Problem to solve
Copy the data from the line containing "At what (x,y)" through the end, substituting "number pair" for "coordinate pair" and changing nothing else. Leave out the pictures.

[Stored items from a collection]
▬▬▬▬▬▬

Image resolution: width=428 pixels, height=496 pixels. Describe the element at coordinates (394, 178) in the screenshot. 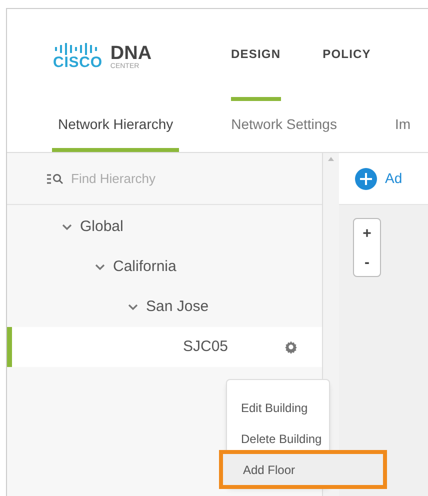

I see `add-button: Ad` at that location.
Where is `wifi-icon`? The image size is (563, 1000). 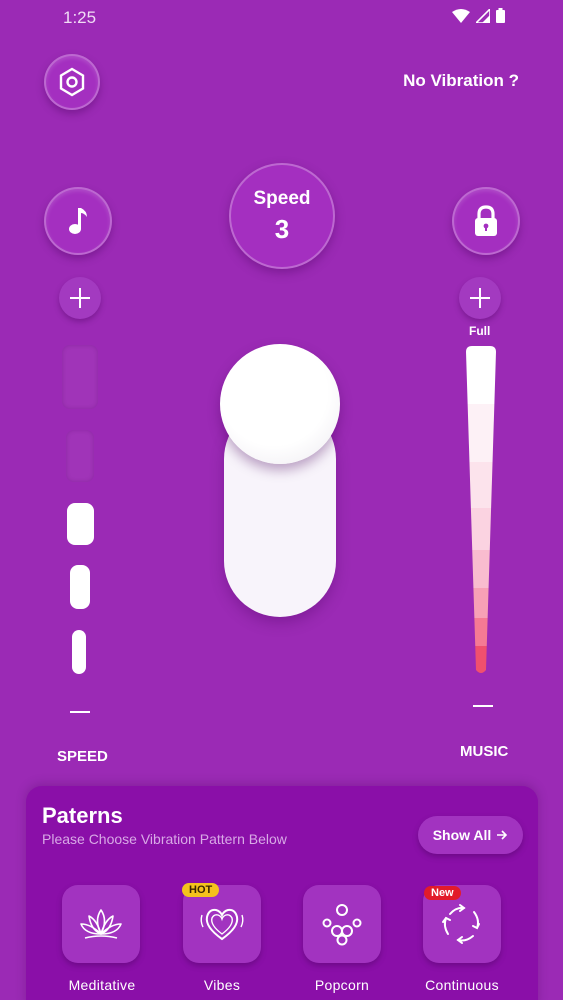 wifi-icon is located at coordinates (461, 16).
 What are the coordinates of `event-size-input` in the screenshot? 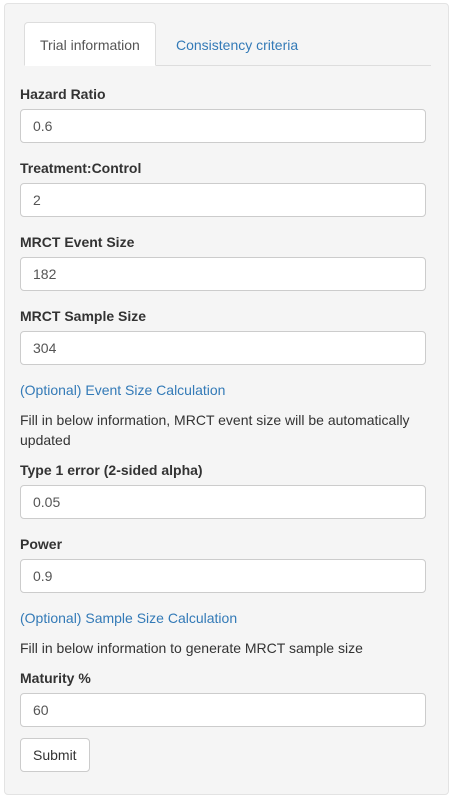 It's located at (223, 274).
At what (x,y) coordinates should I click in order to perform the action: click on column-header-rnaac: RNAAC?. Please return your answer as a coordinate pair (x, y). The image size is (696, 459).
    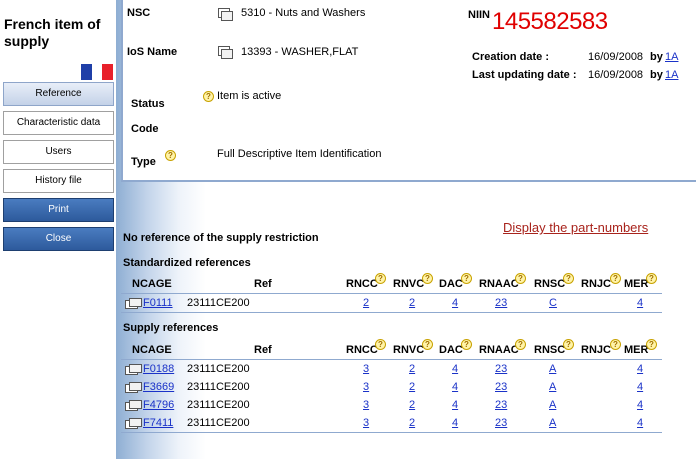
    Looking at the image, I should click on (502, 282).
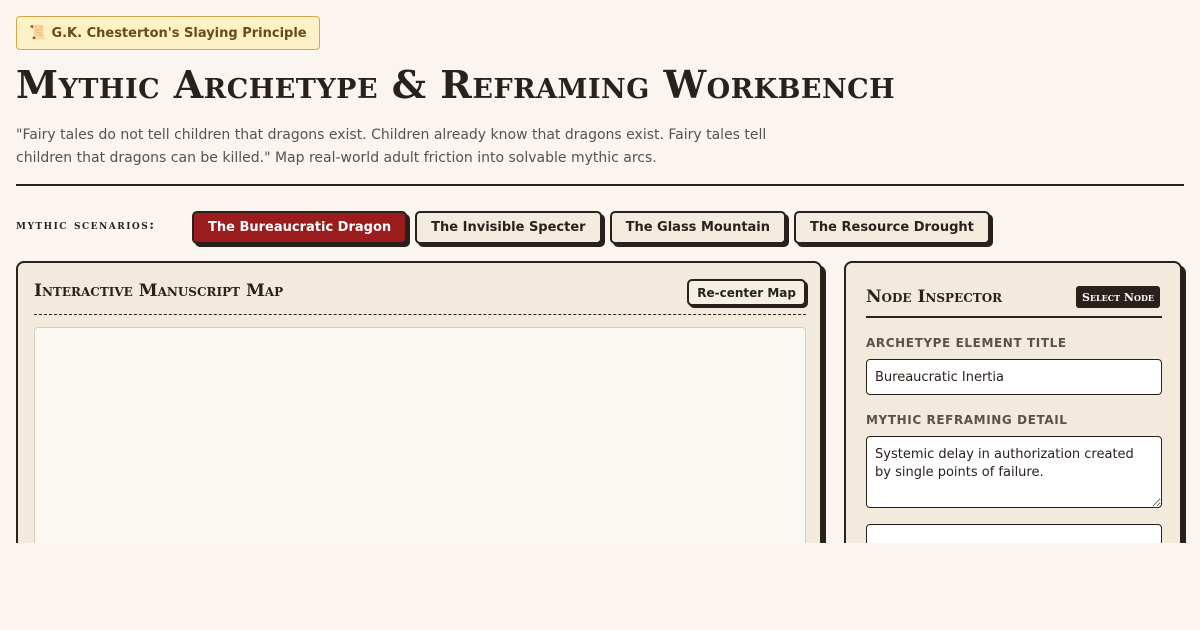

▬▬▬▬▬▬

Response for this exercise
At what (x,y) coordinates should I click in order to perform the action: click on column-header-rnaac: RNAAC?. Please return your answer as a number pair (x, y). The image size is (696, 459).
    Looking at the image, I should click on (502, 282).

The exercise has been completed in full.